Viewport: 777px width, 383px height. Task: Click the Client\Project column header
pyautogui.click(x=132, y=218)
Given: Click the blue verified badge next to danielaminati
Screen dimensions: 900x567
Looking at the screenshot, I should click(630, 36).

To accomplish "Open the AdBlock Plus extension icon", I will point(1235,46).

---

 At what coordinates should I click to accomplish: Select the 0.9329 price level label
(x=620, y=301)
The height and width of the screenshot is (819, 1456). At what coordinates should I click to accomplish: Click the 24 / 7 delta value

#### Exercise:
Only the lines above from the line containing "At what coordinates should I click to accomplish: Select" through the line containing "The height and" should be retyped, exactly and with both ends included.

#### Reply to the task:
 At what coordinates should I click to accomplish: Select the 0.9329 price level label
(x=620, y=301)
The height and width of the screenshot is (819, 1456). At what coordinates should I click to accomplish: Click the 24 / 7 delta value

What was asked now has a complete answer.